• Records provided:
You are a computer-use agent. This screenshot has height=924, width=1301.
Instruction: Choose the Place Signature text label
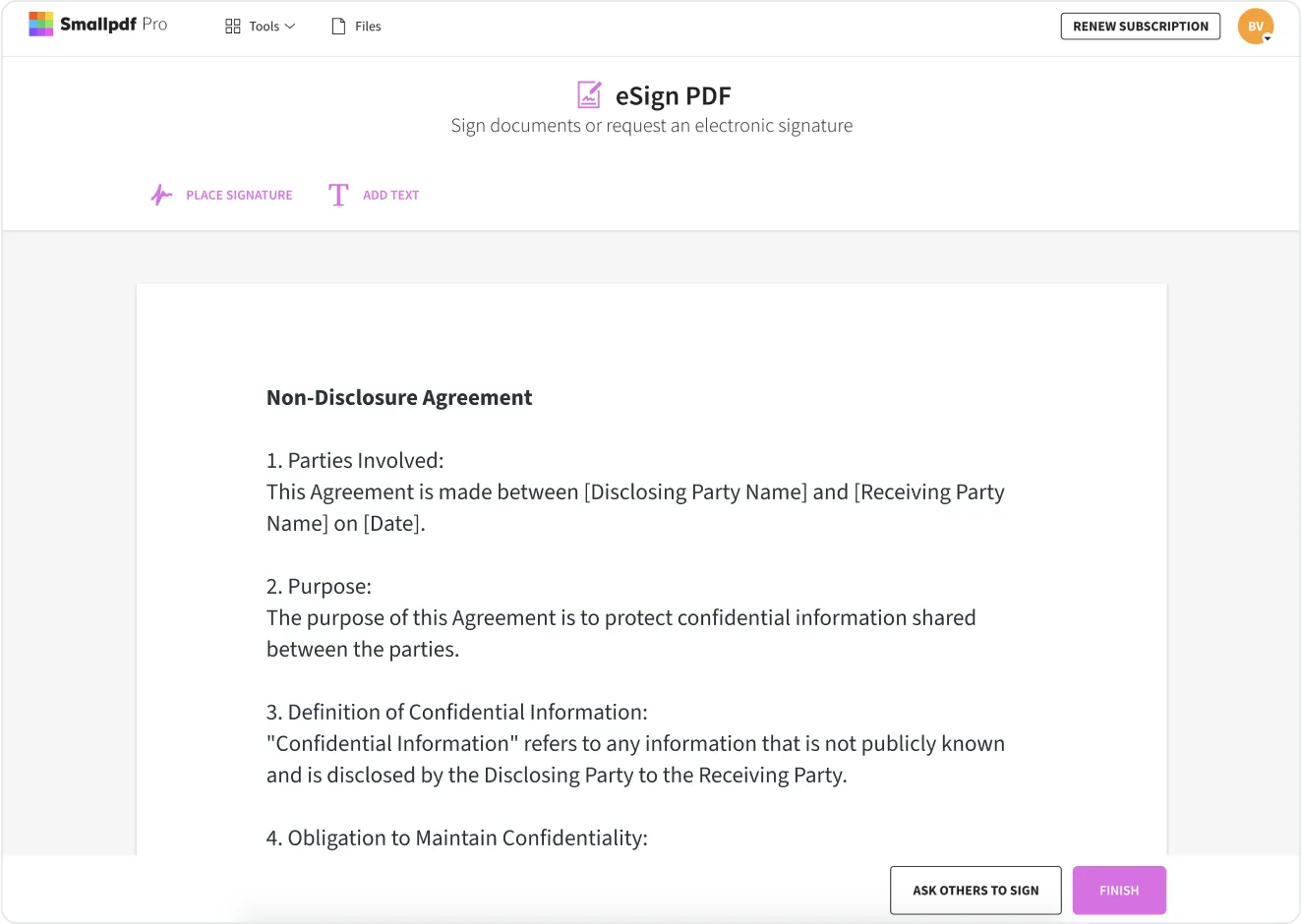coord(239,196)
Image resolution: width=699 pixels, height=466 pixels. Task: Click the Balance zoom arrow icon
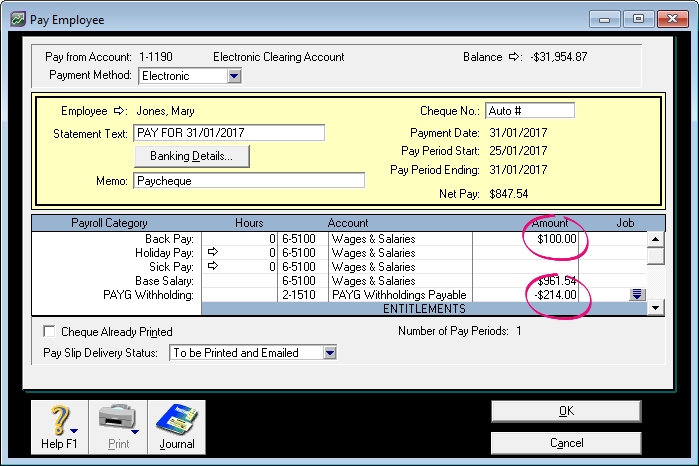515,57
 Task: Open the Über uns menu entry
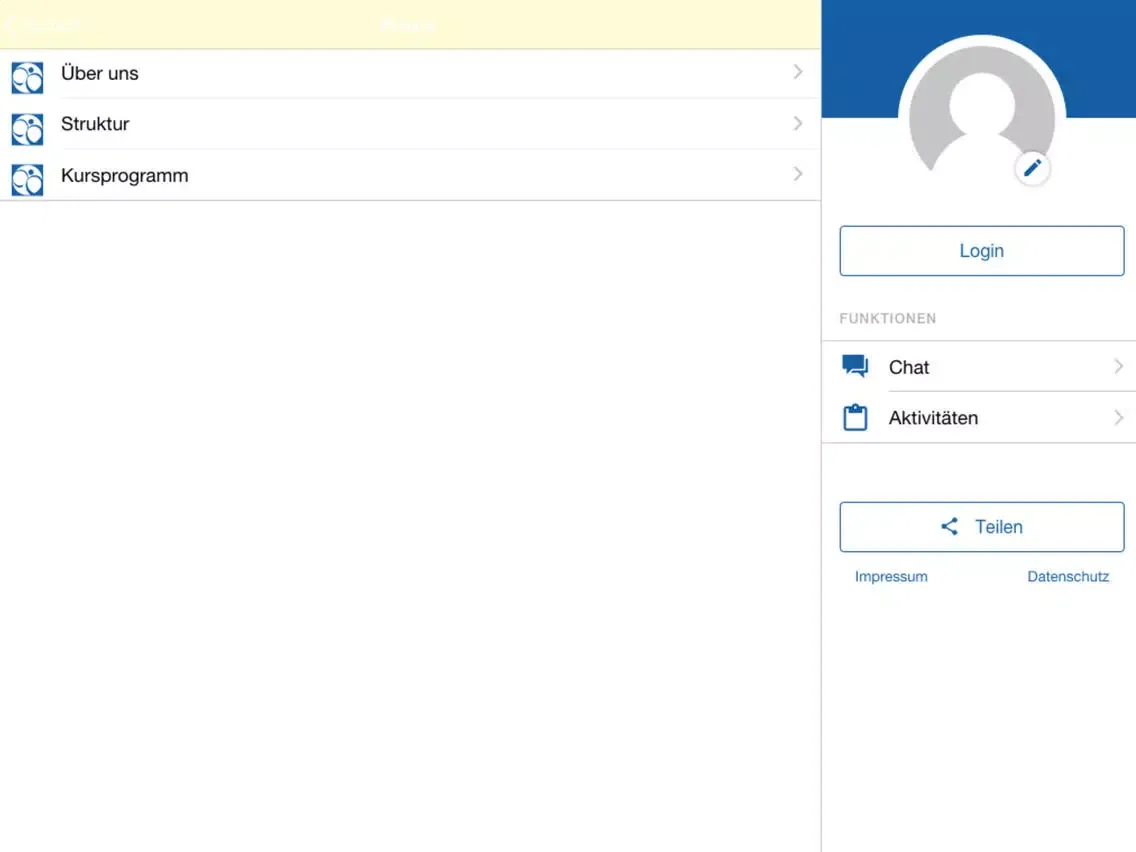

• Exercise aim: Would you set down each line of the listing above exactly, apart from the pictures?

• Output for this exercise:
You are a computer-use agent. This screenshot has height=924, width=1301.
Instruction: Choose the Place Signature text label
coord(239,196)
Image resolution: width=699 pixels, height=466 pixels. Task: Click the Balance zoom arrow icon
515,57
 Task: Open the Über uns menu entry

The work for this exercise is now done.